In the past, in order to obtain an energy-saving material, a treatment for blocking infrared rays and a treatment for absorbing UV light have been required to be performed on a substrate, and the infrared ray blocking and UV light absorbing effect is carried out by a multi- It was not until after the However, by using the coating composition of the present invention, an energy saving material having an infrared blocking and UV light absorbing effect can be obtained through a single application treatment to the surface of the substrate. Because the film applied on the substrate contains a photocatalytic material, it can absorb UV light and can provide self-cleaning, fogging, antibacterial, and deodorizing efficacy; By the presence of the adiabatic material, the film can effectively reflect infrared rays, allowing infrared rays to pass through the visible light while reducing the transmittance. Further, since the size of the particles contained in the film is smaller than the wavelength of visible light, the particles do not scatter transmitted light, and the transparency of the substrate can be maintained without affecting the quality of the transmitted light.

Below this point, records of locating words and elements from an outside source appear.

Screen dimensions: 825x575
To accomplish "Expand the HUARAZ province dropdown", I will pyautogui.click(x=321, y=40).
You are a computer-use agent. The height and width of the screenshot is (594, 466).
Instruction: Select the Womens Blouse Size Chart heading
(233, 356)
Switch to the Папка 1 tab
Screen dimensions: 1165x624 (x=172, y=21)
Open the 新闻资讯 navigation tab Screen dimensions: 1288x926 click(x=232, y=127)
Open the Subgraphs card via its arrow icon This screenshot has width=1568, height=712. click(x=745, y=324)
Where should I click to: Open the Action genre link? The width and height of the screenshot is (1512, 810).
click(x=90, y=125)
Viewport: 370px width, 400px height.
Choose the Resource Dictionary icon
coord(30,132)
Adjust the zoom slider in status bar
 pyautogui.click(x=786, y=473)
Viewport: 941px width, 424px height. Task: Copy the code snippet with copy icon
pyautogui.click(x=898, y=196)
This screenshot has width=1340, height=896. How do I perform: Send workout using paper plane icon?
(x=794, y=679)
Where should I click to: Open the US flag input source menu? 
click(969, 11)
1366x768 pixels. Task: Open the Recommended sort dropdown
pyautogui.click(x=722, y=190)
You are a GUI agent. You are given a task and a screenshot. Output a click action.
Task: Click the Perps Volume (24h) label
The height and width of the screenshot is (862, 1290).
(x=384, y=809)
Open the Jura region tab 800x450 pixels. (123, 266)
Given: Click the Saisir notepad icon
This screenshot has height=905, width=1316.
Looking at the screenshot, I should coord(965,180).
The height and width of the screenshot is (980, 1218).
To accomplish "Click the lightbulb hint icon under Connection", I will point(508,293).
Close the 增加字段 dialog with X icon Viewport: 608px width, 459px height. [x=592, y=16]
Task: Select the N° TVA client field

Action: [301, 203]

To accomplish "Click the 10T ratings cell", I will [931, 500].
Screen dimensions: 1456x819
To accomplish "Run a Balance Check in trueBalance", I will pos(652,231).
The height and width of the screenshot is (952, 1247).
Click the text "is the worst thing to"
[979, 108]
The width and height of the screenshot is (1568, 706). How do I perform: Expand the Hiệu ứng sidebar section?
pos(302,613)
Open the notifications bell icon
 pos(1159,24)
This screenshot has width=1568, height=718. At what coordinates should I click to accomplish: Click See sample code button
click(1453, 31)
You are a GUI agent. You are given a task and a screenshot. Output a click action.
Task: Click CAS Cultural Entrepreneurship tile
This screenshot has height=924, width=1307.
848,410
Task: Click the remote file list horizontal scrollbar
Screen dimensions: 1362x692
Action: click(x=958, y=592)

The present invention provides a process for preparing a coating composition which comprises obtaining an intermediate product of titanium sulfate through hydrolysis of titanium tetrachloride and then adding an adiabatic material to obtain a photocatalytic composite powder at a low temperature, Mixing and grinding the composite powder and the silicone resin to obtain the coating composition of the present invention.

According to a particular preferred form of the invention, the coating composition of the present invention is obtained by mixing appropriate proportions of sol-gel silicone resin and photocatalyst composite powder, optionally adding solvent and then pulverizing. The above-mentioned photocatalytic composite powder can be obtained by a process comprising the following steps:

(a) obtaining a white gel hydrate through hydrolysis of titanium tetrachloride;

(b) adding concentrated sulfuric acid to the hydrate obtained in the reactor and stirring for 10 to 50 minutes to obtain a titanium sulfate solution;

(c) thoroughly mixing the titanium sulfate solution and stirring at normal temperature for 0.5 to 5 hours;

(d) heating to 80 to 100 캜 and reacting at a constant temperature for 2 to 7 hours; And

(TiO ₂ + ITO) powder (e) ITO powder was added in an appropriate ratio, and the mixture was stirred for 1 to 4 hours, mixed and dripped with a 4-6 M aqueous sodium hydroxide solution, ≪ / RTI >

The present invention is further illustrated by the following examples. It is to be understood that the following examples are merely illustrative of the present invention and are not intended to limit the scope of the present invention. Any changes or modifications that are obvious to one of ordinary skill in the art and which do not depart from the spirit and principles of the invention should fall within the scope of the invention.

Example

In the following examples and comparative examples, unless otherwise stated,% by weight.

Example  One

200 ml of 3.9 M titanium tetrachloride solution was diluted with water to a total volume of 2000 ml and then 500 ml (5 M) of aqueous ammonia was added dropwise to yield a white titanium hydroxide precipitate, which was filtered, Titanium hydroxide [Ti (OH) ₄ ] was obtained as a white gel by washing with deionized water (200 ml x 3) to remove residual water.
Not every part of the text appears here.